◆ **Task objective**
In the listing below, the lines starting with the line with "Click the Telefon input box" and going on through the line with "This screenshot has height=517, width=1298." are to be reproduced exactly, and only those.

-=-=-

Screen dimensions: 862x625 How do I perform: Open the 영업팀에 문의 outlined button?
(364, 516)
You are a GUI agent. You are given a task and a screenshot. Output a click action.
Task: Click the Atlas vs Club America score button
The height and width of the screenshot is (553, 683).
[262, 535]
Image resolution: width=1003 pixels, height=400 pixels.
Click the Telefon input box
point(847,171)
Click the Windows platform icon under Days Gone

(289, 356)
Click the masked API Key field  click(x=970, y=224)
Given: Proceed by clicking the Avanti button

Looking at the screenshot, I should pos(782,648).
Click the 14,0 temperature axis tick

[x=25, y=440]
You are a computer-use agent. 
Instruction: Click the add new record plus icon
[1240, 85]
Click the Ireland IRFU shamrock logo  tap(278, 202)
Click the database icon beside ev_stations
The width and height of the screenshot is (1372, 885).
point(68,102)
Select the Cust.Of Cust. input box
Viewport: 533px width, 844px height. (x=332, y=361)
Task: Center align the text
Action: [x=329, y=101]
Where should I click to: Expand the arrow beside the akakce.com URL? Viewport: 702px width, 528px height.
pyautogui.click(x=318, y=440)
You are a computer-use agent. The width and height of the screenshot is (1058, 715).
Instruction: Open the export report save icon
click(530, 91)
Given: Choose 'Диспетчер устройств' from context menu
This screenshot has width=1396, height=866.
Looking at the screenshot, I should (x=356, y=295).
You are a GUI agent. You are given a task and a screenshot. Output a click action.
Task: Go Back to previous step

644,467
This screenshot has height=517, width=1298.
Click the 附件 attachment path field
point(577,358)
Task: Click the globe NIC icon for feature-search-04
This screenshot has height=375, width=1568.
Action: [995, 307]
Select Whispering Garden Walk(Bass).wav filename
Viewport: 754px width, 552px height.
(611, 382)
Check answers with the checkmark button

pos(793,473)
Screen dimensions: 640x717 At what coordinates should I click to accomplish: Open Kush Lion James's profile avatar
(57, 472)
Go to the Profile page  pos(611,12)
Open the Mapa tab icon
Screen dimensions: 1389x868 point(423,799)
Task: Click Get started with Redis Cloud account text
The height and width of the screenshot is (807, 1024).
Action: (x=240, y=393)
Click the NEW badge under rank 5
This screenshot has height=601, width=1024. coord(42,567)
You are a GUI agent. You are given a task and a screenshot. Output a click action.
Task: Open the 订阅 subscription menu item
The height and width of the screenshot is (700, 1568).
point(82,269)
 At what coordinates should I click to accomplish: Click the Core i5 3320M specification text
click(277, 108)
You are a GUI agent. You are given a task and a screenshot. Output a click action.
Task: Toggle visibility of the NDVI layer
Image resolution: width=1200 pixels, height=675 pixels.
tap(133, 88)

-=-=-

◆ **Answer for this exercise**
Click the Telefon input box
point(847,171)
Click the Windows platform icon under Days Gone

(289, 356)
Click the masked API Key field  click(x=970, y=224)
Given: Proceed by clicking the Avanti button

Looking at the screenshot, I should pos(782,648).
Click the 14,0 temperature axis tick

[x=25, y=440]
You are a computer-use agent. 
Instruction: Click the add new record plus icon
[1240, 85]
Click the Ireland IRFU shamrock logo  tap(278, 202)
Click the database icon beside ev_stations
The width and height of the screenshot is (1372, 885).
point(68,102)
Select the Cust.Of Cust. input box
Viewport: 533px width, 844px height. (x=332, y=361)
Task: Center align the text
Action: [x=329, y=101]
Where should I click to: Expand the arrow beside the akakce.com URL? Viewport: 702px width, 528px height.
pyautogui.click(x=318, y=440)
You are a computer-use agent. The width and height of the screenshot is (1058, 715).
Instruction: Open the export report save icon
click(530, 91)
Given: Choose 'Диспетчер устройств' from context menu
This screenshot has width=1396, height=866.
Looking at the screenshot, I should (x=356, y=295).
You are a GUI agent. You are given a task and a screenshot. Output a click action.
Task: Go Back to previous step

644,467
This screenshot has height=517, width=1298.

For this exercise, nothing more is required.